**TASK INPUT**
────

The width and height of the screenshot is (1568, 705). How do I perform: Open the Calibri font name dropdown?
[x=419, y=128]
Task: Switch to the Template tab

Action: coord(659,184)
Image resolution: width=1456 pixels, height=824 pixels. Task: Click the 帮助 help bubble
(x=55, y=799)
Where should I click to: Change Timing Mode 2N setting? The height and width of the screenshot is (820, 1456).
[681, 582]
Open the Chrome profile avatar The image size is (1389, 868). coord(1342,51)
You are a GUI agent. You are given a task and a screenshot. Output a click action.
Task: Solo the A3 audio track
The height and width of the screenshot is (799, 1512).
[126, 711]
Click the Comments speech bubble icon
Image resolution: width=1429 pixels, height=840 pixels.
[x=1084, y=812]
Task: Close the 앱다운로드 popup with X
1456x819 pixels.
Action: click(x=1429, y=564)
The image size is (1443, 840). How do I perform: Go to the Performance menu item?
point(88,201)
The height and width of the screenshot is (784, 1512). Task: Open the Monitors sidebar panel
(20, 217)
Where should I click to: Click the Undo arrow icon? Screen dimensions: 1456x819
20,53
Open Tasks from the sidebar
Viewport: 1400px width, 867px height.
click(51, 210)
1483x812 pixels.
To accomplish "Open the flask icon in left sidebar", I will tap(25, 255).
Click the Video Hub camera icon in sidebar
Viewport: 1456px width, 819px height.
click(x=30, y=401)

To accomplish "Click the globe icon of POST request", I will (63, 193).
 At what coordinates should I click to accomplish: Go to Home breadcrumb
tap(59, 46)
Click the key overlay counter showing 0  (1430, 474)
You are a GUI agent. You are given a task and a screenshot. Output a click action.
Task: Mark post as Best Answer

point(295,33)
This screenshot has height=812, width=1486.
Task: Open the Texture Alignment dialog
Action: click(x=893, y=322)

────

**GOAL OF THE EXERCISE**
The word to find is "will". Copy every line of the data that holds it.

**SOLUTION**
To accomplish "Open the flask icon in left sidebar", I will tap(25, 255).
To accomplish "Click the globe icon of POST request", I will (63, 193).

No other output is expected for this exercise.